Task item: Copy out exactly the lines beginning with the one that contains "Given: Click the" and ending at the last line of the listing, skipping any pictures.

Input data:
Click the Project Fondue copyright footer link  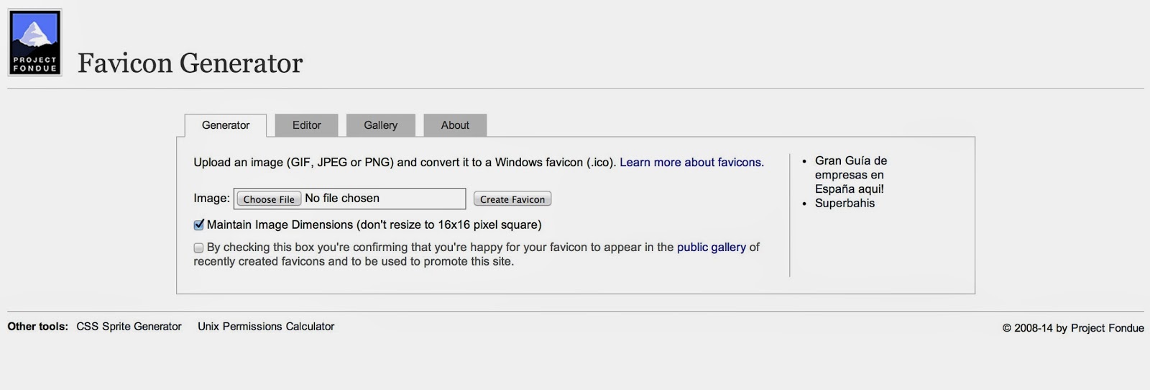click(1107, 328)
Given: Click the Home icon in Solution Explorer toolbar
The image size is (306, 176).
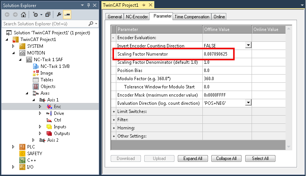Looking at the screenshot, I should pyautogui.click(x=23, y=15).
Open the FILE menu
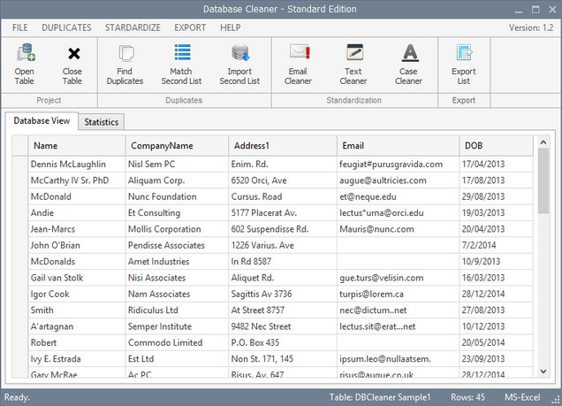The height and width of the screenshot is (406, 562). pos(19,27)
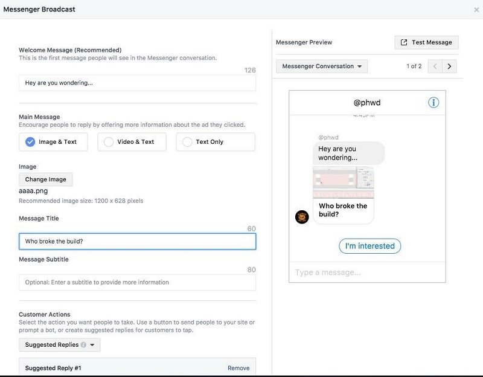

Response to this task:
Given: Click the Home icon in Solution Explorer toolbar
The image size is (306, 176).
Looking at the screenshot, I should pyautogui.click(x=23, y=15).
Open the FILE menu
The height and width of the screenshot is (406, 562). pos(19,27)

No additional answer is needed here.